Néanmoins, selon le rapport officiel, il y a eu une chute du nombre de nouveaux bénéficiaires du H-1B en Inde. La Chine, avec un peu plus 9 %, arrive loin derrière l’Inde en termes de nombre de visas H-1B. En effet, les chiffres concernant la Chine étaient respectivement de 9,3 et 9,4 % pour les années 2016 et 2017.

L’USCIS a déclaré dans son rapport, dont l’énoncé est “Caractéristiques des travailleurs spécialisés H-1B « , que « Le nombre de bénéficiaires indiens dont l’emploi initial a été approuvé, a diminué de 4,1 % au cours de l’année 2017, tandis que le nombre de bénéficiaires dont l’emploi continu a été approuvé a augmenté de 12,5 % au cours de l’année 2017 « .

Les services d’immigration et de citoyenneté des USA (USCIS) certifient que les demandes d’embauche initiale sont déposées auprès d’un employeur, mais que pas mal d’entre elles sont appliquées au plafond annuel. Parmi les exemples de pétitions pour un premier emploi qui sont exemptées du plafonnement, mentionnons les pétitions présentées par des organismes de recherche sans but lucratif ou des organismes de recherche gouvernementaux.

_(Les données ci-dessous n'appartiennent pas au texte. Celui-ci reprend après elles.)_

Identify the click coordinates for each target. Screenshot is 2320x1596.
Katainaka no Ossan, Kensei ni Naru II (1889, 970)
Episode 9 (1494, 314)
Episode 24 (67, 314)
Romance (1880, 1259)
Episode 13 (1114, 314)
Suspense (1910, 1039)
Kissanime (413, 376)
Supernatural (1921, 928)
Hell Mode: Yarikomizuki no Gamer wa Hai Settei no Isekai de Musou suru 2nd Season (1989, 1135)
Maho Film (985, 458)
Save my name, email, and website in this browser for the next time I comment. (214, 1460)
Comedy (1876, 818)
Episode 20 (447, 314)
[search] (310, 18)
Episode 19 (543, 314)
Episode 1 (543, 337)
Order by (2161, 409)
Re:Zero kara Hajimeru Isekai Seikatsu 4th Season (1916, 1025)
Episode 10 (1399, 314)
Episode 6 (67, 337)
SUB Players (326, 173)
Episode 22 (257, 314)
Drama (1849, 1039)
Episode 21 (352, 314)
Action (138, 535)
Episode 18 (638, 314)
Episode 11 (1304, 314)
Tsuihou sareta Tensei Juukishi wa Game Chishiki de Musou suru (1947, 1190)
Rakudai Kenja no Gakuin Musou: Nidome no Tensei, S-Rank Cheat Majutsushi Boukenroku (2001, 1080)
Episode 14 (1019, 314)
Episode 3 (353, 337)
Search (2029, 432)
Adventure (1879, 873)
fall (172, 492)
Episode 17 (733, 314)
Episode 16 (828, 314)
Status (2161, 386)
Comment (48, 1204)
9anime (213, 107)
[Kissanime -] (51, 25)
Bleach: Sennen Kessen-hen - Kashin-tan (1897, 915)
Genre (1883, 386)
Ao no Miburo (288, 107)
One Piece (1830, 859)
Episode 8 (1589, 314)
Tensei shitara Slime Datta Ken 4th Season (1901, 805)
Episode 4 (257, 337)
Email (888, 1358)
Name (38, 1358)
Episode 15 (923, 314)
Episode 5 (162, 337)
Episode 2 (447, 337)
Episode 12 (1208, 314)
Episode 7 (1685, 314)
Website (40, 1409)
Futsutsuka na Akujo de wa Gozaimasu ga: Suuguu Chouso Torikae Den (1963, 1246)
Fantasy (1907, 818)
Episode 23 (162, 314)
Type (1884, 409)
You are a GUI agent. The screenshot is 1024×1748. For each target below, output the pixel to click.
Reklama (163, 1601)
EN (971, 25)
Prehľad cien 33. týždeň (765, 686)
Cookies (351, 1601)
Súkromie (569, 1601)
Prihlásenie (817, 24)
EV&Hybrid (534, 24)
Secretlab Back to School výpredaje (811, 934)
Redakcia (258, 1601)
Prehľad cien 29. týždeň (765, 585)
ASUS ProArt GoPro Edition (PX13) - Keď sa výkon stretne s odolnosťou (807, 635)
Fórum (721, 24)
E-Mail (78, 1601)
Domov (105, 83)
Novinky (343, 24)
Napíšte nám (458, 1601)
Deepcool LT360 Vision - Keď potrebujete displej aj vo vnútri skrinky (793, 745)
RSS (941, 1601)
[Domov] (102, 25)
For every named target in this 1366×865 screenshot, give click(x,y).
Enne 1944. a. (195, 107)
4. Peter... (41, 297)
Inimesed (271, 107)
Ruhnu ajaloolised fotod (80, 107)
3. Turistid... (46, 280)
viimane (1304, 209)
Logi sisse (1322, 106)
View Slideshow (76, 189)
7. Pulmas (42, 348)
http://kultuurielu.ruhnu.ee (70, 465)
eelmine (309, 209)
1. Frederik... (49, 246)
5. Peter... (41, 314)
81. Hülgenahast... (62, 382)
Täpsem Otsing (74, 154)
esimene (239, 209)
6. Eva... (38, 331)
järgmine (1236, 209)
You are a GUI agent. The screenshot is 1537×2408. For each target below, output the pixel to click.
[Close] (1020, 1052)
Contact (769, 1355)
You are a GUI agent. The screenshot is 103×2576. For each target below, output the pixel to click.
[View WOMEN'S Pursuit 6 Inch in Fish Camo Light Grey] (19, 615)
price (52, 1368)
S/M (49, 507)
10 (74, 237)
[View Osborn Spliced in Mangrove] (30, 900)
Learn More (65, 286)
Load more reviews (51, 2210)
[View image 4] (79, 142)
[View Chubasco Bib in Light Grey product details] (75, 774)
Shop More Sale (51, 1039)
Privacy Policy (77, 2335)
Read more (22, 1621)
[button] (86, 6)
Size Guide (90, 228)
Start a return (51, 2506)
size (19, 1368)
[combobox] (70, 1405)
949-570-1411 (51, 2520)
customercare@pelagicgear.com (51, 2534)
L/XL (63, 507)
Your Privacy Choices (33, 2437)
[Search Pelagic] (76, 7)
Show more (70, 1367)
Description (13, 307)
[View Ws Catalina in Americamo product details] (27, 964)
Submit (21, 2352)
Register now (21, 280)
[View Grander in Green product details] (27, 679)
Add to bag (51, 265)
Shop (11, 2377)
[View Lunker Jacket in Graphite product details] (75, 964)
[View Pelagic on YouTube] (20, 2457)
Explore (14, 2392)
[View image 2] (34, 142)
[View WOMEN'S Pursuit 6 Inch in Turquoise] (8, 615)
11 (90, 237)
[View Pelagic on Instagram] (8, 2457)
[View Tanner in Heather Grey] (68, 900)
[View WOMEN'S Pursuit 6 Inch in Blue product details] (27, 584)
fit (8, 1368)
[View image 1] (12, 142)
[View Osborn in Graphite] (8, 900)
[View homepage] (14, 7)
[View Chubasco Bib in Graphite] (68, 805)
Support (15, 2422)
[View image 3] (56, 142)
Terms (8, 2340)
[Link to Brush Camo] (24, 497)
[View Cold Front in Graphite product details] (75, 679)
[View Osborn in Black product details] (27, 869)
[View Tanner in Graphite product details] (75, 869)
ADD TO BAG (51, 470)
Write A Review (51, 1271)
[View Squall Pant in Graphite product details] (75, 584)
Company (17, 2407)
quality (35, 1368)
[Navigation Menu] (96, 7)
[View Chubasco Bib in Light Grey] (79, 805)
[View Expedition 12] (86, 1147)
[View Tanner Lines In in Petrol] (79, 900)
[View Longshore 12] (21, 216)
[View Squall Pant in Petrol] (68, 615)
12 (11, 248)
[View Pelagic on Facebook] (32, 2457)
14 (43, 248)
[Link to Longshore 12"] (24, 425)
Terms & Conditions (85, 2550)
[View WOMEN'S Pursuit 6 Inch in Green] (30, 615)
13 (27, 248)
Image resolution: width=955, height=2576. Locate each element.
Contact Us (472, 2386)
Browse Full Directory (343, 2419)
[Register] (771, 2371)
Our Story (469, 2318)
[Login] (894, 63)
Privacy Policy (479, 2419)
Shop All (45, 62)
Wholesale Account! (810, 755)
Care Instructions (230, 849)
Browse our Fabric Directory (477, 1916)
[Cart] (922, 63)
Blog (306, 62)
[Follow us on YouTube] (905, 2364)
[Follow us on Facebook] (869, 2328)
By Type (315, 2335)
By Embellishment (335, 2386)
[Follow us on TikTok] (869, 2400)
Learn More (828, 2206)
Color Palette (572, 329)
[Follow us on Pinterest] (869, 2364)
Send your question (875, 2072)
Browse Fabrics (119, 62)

Les demandes d’emploi continues font référence aux prolongations, aux emplois séquentiels et aux emplois simultanés, qui sont déposés pour les étrangers déjà aux États-Unis. Les prolongations sont généralement déposées pour les travailleurs H-1B, qui ont l’intention de travailler au-delà de la période initiale de trois ans jusqu’à un total de six ans, soit la période maximale généralement permise par la loi.

En 2016, ce sont 70 737 Indiens qui ont reçu un premier visa H-1B, ce chiffre a décru (67 815). Au cours de la même période, les Indiens ont obtenu 185 489 visas pour un emploi continu, ce chiffre est passé à 208 608 en 2017. En tout, 256 226 Indiens avaient un visa H1B en 2016 et 276 423 en 2017.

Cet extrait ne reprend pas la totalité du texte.